→ What to do
Type out the data again. Keep every line exactly the same.
=== Study material ===
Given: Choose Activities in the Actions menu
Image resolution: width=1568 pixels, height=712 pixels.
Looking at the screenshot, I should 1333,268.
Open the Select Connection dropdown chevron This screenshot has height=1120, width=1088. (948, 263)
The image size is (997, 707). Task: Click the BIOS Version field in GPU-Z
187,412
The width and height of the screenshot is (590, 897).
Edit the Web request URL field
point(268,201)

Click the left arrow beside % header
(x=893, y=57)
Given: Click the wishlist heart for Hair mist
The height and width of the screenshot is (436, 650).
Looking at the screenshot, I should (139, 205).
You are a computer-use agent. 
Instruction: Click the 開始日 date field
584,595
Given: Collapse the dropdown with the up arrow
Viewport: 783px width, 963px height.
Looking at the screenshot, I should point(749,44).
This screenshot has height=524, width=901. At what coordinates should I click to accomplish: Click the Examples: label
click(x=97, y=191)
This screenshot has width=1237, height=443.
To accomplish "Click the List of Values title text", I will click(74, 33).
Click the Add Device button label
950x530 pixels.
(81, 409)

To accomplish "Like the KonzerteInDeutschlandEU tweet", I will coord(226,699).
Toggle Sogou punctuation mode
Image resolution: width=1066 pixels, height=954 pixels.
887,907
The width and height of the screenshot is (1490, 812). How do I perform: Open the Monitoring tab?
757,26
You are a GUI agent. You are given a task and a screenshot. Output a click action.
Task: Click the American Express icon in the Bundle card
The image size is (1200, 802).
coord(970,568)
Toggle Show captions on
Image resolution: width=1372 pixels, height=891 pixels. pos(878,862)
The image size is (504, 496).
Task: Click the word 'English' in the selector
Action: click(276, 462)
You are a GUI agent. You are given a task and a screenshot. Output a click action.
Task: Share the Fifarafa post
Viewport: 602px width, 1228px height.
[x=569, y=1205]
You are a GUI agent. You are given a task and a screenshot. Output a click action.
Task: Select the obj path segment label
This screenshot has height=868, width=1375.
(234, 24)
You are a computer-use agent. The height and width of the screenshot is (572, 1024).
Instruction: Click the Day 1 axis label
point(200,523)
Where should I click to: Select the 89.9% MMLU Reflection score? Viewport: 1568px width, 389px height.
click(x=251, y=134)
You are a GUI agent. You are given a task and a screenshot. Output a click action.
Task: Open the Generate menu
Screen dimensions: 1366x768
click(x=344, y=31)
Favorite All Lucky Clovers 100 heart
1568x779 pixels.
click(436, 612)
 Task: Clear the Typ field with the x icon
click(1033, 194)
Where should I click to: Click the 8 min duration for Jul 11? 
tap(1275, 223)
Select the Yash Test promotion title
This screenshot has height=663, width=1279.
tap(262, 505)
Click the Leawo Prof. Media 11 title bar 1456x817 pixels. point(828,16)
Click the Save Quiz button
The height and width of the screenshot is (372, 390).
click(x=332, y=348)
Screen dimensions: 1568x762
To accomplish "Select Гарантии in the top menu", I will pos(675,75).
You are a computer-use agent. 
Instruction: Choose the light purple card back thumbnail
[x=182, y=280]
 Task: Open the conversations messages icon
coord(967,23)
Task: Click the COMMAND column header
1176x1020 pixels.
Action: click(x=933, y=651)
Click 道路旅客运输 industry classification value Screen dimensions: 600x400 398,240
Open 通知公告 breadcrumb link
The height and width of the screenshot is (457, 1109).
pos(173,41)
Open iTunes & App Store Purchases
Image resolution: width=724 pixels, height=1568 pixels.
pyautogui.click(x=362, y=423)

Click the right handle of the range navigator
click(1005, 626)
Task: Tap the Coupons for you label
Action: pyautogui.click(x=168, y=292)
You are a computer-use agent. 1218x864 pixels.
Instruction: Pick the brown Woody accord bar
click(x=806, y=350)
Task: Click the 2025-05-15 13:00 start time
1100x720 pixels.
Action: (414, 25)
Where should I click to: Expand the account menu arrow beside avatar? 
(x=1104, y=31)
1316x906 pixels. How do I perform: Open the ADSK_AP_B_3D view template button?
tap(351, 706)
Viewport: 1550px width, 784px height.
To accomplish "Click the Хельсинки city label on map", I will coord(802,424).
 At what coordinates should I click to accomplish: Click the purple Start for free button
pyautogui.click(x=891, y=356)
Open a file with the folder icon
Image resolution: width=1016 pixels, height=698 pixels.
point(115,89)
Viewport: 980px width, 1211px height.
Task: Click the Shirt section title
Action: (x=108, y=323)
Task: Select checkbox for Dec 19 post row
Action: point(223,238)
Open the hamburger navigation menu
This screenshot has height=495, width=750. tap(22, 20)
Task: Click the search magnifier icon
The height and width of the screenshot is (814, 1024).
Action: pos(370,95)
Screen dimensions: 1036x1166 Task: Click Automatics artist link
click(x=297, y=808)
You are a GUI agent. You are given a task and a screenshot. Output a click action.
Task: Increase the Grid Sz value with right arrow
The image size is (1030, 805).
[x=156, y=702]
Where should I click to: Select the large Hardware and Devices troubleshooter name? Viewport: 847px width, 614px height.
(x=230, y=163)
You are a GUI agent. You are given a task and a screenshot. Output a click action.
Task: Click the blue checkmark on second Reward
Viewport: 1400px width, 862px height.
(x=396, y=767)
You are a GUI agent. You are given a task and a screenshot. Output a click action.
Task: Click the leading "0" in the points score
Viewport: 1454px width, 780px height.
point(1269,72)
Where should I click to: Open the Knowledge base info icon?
===
→ Task response
Given: Choose Activities in the Actions menu
Image resolution: width=1568 pixels, height=712 pixels.
Looking at the screenshot, I should 1333,268.
Open the Select Connection dropdown chevron This screenshot has height=1120, width=1088. (948, 263)
The image size is (997, 707). Task: Click the BIOS Version field in GPU-Z
187,412
The width and height of the screenshot is (590, 897).
Edit the Web request URL field
point(268,201)

Click the left arrow beside % header
(x=893, y=57)
Given: Click the wishlist heart for Hair mist
The height and width of the screenshot is (436, 650).
Looking at the screenshot, I should (139, 205).
You are a computer-use agent. 
Instruction: Click the 開始日 date field
584,595
Given: Collapse the dropdown with the up arrow
Viewport: 783px width, 963px height.
Looking at the screenshot, I should point(749,44).
This screenshot has height=524, width=901. At what coordinates should I click to accomplish: Click the Examples: label
click(x=97, y=191)
This screenshot has width=1237, height=443.
To accomplish "Click the List of Values title text", I will click(74, 33).
Click the Add Device button label
950x530 pixels.
(81, 409)

To accomplish "Like the KonzerteInDeutschlandEU tweet", I will coord(226,699).
Toggle Sogou punctuation mode
Image resolution: width=1066 pixels, height=954 pixels.
887,907
The width and height of the screenshot is (1490, 812). How do I perform: Open the Monitoring tab?
757,26
You are a GUI agent. You are given a task and a screenshot. Output a click action.
Task: Click the American Express icon in the Bundle card
The image size is (1200, 802).
coord(970,568)
Toggle Show captions on
Image resolution: width=1372 pixels, height=891 pixels. pos(878,862)
The image size is (504, 496).
Task: Click the word 'English' in the selector
Action: click(276, 462)
You are a GUI agent. You are given a task and a screenshot. Output a click action.
Task: Share the Fifarafa post
Viewport: 602px width, 1228px height.
[x=569, y=1205]
You are a GUI agent. You are given a task and a screenshot. Output a click action.
Task: Select the obj path segment label
This screenshot has height=868, width=1375.
(234, 24)
You are a computer-use agent. The height and width of the screenshot is (572, 1024).
Instruction: Click the Day 1 axis label
point(200,523)
Where should I click to: Select the 89.9% MMLU Reflection score? Viewport: 1568px width, 389px height.
click(x=251, y=134)
You are a GUI agent. You are given a task and a screenshot. Output a click action.
Task: Open the Generate menu
Screen dimensions: 1366x768
click(x=344, y=31)
Favorite All Lucky Clovers 100 heart
1568x779 pixels.
click(436, 612)
 Task: Clear the Typ field with the x icon
click(1033, 194)
Where should I click to: Click the 8 min duration for Jul 11? 
tap(1275, 223)
Select the Yash Test promotion title
This screenshot has height=663, width=1279.
tap(262, 505)
Click the Leawo Prof. Media 11 title bar 1456x817 pixels. point(828,16)
Click the Save Quiz button
The height and width of the screenshot is (372, 390).
click(x=332, y=348)
Screen dimensions: 1568x762
To accomplish "Select Гарантии in the top menu", I will pos(675,75).
You are a computer-use agent. 
Instruction: Choose the light purple card back thumbnail
[x=182, y=280]
 Task: Open the conversations messages icon
coord(967,23)
Task: Click the COMMAND column header
1176x1020 pixels.
Action: click(x=933, y=651)
Click 道路旅客运输 industry classification value Screen dimensions: 600x400 398,240
Open 通知公告 breadcrumb link
The height and width of the screenshot is (457, 1109).
pos(173,41)
Open iTunes & App Store Purchases
Image resolution: width=724 pixels, height=1568 pixels.
pyautogui.click(x=362, y=423)

Click the right handle of the range navigator
click(1005, 626)
Task: Tap the Coupons for you label
Action: pyautogui.click(x=168, y=292)
You are a computer-use agent. 1218x864 pixels.
Instruction: Pick the brown Woody accord bar
click(x=806, y=350)
Task: Click the 2025-05-15 13:00 start time
1100x720 pixels.
Action: (414, 25)
Where should I click to: Expand the account menu arrow beside avatar? 
(x=1104, y=31)
1316x906 pixels. How do I perform: Open the ADSK_AP_B_3D view template button?
tap(351, 706)
Viewport: 1550px width, 784px height.
To accomplish "Click the Хельсинки city label on map", I will coord(802,424).
 At what coordinates should I click to accomplish: Click the purple Start for free button
pyautogui.click(x=891, y=356)
Open a file with the folder icon
Image resolution: width=1016 pixels, height=698 pixels.
point(115,89)
Viewport: 980px width, 1211px height.
Task: Click the Shirt section title
Action: (x=108, y=323)
Task: Select checkbox for Dec 19 post row
Action: point(223,238)
Open the hamburger navigation menu
This screenshot has height=495, width=750. tap(22, 20)
Task: Click the search magnifier icon
The height and width of the screenshot is (814, 1024).
Action: pos(370,95)
Screen dimensions: 1036x1166 Task: Click Automatics artist link
click(x=297, y=808)
You are a GUI agent. You are given a task and a screenshot. Output a click action.
Task: Increase the Grid Sz value with right arrow
The image size is (1030, 805).
[x=156, y=702]
Where should I click to: Select the large Hardware and Devices troubleshooter name? Viewport: 847px width, 614px height.
(x=230, y=163)
You are a GUI agent. You are given a task and a screenshot. Output a click action.
Task: Click the blue checkmark on second Reward
Viewport: 1400px width, 862px height.
(x=396, y=767)
You are a GUI agent. You are given a task and a screenshot. Output a click action.
Task: Click the leading "0" in the points score
Viewport: 1454px width, 780px height.
point(1269,72)
Where should I click to: Open the Knowledge base info icon?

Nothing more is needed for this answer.